If you use OpsCode Chef, there is a Neo4J Server Chef cookbook.

Neocons Is a ClojureWerkz Project

Neocons is part of the group of libraries known as ClojureWerkz, together with Monger, Langohr, Welle, Quartzite, Validateur and several others.

Development

Neocons uses Leiningen 2. Make sure you have it installed and then run tests against all supported Clojure versions using

lein2 all test

Then create a branch and make your changes on it. Once you are done with your changes and all tests pass, submit a pull request on Github.

License

Copyright (C) 2011-2013 Michael S. Klishin, Alex Petrov

Distributed under the Eclipse Public License, the same as Clojure.

FAQ

Will embedding be supported in the future?

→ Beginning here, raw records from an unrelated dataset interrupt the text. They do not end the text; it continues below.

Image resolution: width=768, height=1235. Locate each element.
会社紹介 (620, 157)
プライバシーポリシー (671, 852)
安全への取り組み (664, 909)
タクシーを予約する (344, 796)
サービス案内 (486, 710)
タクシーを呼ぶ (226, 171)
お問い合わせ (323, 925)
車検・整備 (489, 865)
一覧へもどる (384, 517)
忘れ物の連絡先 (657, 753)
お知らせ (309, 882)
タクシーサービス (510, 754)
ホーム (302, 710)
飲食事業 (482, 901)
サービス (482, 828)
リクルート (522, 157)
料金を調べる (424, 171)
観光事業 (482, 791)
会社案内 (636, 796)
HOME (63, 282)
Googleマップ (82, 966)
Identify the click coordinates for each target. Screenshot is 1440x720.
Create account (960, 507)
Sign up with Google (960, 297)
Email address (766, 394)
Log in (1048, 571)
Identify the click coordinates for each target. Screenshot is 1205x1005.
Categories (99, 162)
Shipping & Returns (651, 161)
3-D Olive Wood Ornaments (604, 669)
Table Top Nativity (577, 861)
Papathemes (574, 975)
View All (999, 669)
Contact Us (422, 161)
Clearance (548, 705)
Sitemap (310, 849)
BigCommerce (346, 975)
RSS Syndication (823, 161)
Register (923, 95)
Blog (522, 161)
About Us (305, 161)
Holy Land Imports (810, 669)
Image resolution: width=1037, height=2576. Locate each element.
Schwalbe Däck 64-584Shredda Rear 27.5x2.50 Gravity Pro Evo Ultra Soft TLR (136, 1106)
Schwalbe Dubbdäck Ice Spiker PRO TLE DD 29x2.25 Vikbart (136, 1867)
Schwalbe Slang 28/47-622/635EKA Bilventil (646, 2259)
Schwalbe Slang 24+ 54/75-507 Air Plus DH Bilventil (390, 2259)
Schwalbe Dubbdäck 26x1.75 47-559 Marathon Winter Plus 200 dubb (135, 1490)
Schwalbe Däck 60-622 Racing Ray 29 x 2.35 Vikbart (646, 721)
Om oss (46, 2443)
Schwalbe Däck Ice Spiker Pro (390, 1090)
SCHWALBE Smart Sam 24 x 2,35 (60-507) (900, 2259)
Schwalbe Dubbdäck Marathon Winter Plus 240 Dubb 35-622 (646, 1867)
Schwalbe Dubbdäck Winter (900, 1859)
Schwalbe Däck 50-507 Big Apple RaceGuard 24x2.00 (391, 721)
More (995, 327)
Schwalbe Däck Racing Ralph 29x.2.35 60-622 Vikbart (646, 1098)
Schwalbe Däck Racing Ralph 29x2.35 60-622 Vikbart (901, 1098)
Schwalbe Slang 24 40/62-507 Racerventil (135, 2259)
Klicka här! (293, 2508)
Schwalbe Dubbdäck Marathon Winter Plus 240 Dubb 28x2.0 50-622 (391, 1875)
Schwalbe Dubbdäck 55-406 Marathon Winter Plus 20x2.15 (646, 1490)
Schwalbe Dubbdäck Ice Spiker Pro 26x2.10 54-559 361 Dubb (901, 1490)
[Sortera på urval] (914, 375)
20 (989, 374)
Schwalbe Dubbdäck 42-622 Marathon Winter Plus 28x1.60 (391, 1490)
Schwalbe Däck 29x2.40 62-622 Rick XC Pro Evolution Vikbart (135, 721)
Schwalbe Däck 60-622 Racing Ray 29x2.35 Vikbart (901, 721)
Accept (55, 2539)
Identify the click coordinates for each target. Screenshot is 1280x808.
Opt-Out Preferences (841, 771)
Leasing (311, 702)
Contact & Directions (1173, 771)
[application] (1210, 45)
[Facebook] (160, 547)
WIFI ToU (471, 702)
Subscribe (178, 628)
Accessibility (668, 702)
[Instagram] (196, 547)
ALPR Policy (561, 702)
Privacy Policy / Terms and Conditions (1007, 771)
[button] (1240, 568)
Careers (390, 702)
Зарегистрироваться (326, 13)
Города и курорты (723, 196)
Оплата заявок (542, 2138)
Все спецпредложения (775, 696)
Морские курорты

Because Neo4J is GPL software, linking against it will require your project to be open source. While there are perfectly valid use cases for this, Neocons was developed to be used in commercial projects and Neocons authors strongly prefer business-friendly licenses and Clojure community commitment to the Eclipse Public License v1.

Neocons namespace structure leave the door open for future Neo4J Server features like the binary protocol but it is highly unlikely that it will ever cover embedding, should Neo4J license stay GPL forever.

If you need a solid well-maintained EPLv1-licensed embeddable graph database for Clojure 1.3.0 and later, please take a look at Titanium and Jiraph.